SpaceWorks Enterprises, Inc. (SEI)
- Company type: Private
- Industry: Aerospace
- Founded: Atlanta, Georgia (August 1, 2000)
- Headquarters: Atlanta, Georgia
- Key people: John E. Bradford, PhD Chief Executive Officer Jon Wallace Chief Operating Officer Brad St. Germain Chief Technical Officer Chris Stroumpis Chief Financial Officer John R. Olds, PhD Chair and Founder
- Products: Aerospace engineering services and software
- Brands: SpaceWorks Engineering SpaceWorks Commercial SpaceWorks Software
- Number of employees: 60+
- Subsidiaries: Generation Orbit Launch Services, Inc. (GO) Terminal Velocity Aerospace, LLC (TVA) Blink Astro, LLC (Blink)
- Website: spaceworks.aero

= SpaceWorks Enterprises =

Aerospace company in Atlanta, United States

SpaceWorks Enterprises, Inc. (SEI) is an aerospace engineering company based in Atlanta, Georgia, United States that specializes in the design, assessment, hardware prototyping and flight demonstration of advanced space concepts for both government and commercial customers.

==History==
SEI was founded in 2000 by Dr. John R. Olds, then a tenured professor in the school of aerospace engineering at the Georgia Institute of Technology in Atlanta, GA.^{,} The firm was previously known as SpaceWorks Engineering, Inc. and officially changed its name in 2011. Dr. Olds stepped down as CEO of SEI in August 2022; Dr. John Bradford assumed the role, while Dr. Olds remained as chair of the board of directors.
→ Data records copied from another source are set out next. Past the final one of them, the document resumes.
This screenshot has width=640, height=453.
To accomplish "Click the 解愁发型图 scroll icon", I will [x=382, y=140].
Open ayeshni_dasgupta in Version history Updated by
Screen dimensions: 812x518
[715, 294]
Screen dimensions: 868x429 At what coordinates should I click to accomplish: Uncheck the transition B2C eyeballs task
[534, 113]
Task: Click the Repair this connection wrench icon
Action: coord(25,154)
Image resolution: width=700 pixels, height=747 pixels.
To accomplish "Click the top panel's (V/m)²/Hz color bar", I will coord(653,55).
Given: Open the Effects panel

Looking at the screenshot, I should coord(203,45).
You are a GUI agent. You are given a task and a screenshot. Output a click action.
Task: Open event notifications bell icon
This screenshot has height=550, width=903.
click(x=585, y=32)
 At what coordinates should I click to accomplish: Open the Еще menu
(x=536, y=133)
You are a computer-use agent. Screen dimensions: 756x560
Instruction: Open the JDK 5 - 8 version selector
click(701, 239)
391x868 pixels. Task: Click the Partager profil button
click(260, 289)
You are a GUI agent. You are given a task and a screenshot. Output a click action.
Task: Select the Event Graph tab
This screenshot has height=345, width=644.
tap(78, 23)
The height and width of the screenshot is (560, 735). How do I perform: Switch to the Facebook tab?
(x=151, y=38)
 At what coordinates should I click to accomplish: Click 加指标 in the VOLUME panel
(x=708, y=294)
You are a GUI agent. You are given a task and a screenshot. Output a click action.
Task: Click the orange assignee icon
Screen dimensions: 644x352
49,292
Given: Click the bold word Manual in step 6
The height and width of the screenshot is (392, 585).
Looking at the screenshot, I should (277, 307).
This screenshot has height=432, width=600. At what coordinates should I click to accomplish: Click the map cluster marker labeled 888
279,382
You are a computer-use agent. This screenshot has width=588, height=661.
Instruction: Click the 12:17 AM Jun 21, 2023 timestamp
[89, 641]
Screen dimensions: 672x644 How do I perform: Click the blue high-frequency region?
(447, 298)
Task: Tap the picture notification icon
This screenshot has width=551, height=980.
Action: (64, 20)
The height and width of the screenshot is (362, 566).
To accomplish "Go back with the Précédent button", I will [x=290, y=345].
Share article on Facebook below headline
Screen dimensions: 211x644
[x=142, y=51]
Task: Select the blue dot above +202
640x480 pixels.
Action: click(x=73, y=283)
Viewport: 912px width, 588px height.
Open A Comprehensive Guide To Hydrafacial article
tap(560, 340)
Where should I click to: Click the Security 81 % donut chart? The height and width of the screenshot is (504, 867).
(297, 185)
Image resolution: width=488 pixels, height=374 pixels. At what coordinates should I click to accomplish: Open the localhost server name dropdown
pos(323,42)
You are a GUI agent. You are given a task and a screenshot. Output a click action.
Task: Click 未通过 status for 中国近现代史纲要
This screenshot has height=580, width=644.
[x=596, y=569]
In 2011, SEI was named the 39th fastest-growing engineering firm in the United States according to the 2011 Inc. 500/5000 list. SpaceWorks received the 2015 Georgia Small Business of the Year Award from the Georgia Chapter of the National Defense Industries Association on February 8, 2016.

==Overview==
SpaceWorks Enterprises (SEI), based in Atlanta, Georgia, specializes in independent concept development, economic analysis, technology impact assessment, and systems analyses for future space systems and projects. Along with custom analyses, SEI develops software and apps for the aerospace field. The company created three subsidiary companies to support various business lines. These include Generation Orbit Launch Services, Inc. (GO), Terminal Velocity Aerospace, LLC (TVA), and Blink Astro, LLC (Blink).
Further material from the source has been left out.